**GOAL:** Express everything from the line containing "Where should I click to: Select the 2020" down to the line containing "coord(154,520)" as a two-column CSV headed "instruction" and "coordinates", one row per instruction paired with its answer. Put each value in a single quoted field, with line breaks changed to spaces.

Data on locating words and elements

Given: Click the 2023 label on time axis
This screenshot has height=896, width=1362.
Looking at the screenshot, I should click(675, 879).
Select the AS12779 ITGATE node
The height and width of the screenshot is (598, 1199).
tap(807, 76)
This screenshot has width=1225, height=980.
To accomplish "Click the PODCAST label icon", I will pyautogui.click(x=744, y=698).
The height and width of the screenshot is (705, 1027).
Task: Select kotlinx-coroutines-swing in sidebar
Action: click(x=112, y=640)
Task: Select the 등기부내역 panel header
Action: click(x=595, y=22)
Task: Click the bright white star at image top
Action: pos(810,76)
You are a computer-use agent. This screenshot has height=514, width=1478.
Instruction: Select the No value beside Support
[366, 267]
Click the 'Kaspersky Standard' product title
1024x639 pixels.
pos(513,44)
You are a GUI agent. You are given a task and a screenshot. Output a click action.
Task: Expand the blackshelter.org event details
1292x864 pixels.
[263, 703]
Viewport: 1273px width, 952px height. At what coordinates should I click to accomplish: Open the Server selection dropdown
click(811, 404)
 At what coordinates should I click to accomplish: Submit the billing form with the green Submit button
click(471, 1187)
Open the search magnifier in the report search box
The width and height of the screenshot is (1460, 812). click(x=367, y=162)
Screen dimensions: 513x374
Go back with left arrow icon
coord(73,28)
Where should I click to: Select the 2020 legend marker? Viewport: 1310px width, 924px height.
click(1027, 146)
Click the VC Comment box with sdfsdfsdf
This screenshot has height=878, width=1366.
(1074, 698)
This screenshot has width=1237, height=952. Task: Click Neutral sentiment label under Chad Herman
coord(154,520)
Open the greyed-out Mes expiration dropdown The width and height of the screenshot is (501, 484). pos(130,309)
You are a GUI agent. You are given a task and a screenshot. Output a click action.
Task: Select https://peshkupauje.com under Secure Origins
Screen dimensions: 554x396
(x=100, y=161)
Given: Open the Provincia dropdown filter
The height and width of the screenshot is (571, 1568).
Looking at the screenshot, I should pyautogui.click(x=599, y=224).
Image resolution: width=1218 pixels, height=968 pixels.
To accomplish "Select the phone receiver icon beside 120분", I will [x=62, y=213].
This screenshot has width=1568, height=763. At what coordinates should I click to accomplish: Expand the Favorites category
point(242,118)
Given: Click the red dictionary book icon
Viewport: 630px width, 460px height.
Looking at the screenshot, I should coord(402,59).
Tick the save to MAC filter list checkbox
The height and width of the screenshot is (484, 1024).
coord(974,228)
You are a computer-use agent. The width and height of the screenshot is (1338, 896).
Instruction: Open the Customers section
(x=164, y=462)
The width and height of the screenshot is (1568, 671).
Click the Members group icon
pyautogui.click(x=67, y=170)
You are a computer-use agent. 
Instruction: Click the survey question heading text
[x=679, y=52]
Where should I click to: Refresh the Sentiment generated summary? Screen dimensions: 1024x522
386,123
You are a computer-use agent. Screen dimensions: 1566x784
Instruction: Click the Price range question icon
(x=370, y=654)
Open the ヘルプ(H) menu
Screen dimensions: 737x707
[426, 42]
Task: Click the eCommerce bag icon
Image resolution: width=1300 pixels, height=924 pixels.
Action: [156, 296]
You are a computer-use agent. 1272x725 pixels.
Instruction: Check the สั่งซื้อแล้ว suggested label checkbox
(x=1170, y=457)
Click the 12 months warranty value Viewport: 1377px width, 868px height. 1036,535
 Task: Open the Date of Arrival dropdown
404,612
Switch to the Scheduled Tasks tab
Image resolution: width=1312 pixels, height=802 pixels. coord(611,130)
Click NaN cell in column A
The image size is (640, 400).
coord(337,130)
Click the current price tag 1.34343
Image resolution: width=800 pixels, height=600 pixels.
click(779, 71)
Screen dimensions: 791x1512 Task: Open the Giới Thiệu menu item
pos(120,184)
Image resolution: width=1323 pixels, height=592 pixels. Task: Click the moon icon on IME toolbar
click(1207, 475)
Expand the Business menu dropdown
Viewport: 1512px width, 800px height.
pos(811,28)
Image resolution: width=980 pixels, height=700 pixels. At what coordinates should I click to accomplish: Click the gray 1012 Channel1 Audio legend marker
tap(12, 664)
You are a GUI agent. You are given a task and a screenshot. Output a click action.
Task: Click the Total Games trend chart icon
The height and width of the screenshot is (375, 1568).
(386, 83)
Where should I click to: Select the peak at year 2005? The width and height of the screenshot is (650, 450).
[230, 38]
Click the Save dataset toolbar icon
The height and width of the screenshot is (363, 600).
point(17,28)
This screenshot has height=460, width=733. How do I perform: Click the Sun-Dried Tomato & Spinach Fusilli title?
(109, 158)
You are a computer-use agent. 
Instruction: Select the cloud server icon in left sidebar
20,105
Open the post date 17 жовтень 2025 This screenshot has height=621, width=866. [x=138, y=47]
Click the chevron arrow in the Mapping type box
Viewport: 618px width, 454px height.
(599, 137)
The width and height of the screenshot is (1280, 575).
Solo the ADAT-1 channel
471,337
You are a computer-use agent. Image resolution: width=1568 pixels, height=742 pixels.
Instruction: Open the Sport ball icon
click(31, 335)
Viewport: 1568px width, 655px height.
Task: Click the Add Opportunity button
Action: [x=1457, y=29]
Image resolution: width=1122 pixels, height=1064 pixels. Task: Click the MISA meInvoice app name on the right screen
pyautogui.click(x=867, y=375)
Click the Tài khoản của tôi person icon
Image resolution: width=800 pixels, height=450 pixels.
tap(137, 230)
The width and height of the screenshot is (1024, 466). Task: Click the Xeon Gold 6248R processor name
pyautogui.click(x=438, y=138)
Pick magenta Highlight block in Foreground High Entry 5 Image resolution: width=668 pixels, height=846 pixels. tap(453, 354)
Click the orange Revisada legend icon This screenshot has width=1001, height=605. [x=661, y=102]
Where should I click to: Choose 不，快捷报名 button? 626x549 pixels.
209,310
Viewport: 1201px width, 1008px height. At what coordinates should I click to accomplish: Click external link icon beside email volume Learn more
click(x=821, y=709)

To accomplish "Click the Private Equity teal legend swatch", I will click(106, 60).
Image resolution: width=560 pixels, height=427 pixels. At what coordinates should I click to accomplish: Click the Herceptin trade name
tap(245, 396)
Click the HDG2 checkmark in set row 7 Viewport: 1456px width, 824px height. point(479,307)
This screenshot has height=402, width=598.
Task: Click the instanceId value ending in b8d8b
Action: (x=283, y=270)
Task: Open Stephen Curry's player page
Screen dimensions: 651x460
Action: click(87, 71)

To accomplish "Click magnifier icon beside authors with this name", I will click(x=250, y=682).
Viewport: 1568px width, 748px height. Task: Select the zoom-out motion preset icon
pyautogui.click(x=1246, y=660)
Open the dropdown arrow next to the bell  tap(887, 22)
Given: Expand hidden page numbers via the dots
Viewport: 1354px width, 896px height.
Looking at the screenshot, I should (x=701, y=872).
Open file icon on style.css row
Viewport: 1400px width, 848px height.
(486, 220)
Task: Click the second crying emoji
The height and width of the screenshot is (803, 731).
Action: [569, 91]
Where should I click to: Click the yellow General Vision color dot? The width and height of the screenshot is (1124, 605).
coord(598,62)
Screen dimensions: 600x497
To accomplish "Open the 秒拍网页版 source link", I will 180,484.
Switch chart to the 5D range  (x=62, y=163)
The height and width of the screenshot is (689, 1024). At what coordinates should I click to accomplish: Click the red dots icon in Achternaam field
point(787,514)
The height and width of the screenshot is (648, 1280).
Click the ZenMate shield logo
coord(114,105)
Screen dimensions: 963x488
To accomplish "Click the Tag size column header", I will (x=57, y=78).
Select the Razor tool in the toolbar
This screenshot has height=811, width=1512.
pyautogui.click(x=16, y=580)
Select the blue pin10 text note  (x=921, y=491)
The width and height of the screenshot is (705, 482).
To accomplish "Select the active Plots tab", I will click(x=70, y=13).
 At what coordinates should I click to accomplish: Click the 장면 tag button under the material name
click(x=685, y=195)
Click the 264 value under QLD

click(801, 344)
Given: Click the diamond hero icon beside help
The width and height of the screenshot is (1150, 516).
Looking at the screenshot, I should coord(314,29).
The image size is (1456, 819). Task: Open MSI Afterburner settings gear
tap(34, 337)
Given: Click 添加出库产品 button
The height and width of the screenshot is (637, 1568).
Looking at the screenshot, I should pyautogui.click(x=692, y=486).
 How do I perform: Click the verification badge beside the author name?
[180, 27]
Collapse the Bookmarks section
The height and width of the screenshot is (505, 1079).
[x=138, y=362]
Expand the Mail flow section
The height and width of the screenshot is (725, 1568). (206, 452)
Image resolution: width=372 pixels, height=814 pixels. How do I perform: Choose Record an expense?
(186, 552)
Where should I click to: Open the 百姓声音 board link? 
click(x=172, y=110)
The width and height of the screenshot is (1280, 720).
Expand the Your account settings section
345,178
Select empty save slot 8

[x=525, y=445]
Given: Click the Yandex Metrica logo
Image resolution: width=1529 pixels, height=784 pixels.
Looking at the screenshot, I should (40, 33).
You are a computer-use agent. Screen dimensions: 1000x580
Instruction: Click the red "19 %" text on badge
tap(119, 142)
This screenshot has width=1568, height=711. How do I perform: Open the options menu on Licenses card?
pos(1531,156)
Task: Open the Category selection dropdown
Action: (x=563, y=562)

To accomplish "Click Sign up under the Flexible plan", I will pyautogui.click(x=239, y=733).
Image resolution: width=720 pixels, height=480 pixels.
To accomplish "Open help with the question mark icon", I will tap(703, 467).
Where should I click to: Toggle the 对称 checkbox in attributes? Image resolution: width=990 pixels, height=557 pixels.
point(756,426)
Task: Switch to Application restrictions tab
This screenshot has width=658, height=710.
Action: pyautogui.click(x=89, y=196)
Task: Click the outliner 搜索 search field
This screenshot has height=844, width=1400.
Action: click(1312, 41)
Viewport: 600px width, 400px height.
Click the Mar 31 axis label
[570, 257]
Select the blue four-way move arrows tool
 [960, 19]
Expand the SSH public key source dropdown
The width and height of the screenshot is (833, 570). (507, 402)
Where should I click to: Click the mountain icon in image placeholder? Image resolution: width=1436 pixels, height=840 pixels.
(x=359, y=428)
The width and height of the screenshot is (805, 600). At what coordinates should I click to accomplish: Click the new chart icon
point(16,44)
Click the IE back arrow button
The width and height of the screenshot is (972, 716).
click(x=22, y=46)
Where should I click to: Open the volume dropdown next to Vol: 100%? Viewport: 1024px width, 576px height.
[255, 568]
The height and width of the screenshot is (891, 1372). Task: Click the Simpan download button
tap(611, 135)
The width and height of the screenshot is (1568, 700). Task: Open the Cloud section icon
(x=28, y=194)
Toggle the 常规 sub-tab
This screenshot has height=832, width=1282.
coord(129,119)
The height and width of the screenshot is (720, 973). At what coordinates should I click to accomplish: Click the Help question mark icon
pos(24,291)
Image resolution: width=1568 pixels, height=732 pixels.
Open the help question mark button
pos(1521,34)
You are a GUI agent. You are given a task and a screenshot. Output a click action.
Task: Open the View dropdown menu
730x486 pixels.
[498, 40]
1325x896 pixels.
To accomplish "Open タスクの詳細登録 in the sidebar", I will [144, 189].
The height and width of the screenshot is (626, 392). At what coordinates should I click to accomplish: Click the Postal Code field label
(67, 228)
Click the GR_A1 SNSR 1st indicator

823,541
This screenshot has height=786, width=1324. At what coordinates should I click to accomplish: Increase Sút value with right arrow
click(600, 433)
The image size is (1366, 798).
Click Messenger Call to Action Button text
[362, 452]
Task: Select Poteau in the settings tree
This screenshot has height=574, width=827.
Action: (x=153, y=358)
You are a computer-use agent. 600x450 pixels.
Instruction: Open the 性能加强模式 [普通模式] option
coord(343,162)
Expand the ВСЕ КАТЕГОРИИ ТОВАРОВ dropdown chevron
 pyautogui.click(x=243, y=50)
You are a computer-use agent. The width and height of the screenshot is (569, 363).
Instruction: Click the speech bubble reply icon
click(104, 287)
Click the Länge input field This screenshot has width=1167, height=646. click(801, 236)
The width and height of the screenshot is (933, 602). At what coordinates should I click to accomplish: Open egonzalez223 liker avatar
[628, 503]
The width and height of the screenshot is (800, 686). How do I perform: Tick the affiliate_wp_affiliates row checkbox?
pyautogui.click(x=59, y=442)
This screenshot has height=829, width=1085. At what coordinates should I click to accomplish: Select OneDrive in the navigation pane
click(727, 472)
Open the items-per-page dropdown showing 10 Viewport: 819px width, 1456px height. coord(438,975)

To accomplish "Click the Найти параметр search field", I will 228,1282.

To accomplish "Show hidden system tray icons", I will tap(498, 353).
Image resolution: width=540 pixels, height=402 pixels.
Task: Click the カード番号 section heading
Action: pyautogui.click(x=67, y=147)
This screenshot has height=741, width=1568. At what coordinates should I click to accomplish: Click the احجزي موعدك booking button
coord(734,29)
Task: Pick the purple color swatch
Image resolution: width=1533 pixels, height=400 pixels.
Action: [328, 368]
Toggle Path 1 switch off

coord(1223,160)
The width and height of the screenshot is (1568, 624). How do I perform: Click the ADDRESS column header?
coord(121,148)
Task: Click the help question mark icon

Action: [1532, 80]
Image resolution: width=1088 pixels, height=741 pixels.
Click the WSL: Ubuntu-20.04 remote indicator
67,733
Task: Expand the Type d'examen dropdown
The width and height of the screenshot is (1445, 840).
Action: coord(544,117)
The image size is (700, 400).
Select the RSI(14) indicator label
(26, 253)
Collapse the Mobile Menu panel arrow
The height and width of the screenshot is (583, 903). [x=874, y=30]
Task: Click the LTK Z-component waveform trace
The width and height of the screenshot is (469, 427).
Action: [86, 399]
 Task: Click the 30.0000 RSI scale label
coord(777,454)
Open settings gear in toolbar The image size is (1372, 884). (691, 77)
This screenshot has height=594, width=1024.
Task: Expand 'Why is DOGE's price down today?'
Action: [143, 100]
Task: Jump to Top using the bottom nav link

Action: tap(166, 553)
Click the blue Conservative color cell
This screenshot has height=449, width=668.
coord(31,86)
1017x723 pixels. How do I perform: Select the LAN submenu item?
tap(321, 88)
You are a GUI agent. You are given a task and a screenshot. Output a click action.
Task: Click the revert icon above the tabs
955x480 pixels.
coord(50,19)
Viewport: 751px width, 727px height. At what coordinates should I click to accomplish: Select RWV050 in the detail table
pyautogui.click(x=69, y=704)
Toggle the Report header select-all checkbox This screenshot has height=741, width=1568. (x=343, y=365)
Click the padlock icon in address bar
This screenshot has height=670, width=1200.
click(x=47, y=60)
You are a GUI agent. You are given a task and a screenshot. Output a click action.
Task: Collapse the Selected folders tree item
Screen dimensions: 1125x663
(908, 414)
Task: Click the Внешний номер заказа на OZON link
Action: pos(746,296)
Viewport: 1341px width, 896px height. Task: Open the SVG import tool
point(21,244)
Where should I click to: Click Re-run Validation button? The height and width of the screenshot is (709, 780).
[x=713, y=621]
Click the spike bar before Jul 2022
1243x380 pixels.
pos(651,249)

**TASK SOLUTION:**
instruction,coordinates
"Where should I click to: Select the 2020 legend marker? Viewport: 1310px width, 924px height.","click(1027, 146)"
"Click the VC Comment box with sdfsdfsdf This screenshot has height=878, width=1366.","(1074, 698)"
"This screenshot has width=1237, height=952. Task: Click Neutral sentiment label under Chad Herman","coord(154,520)"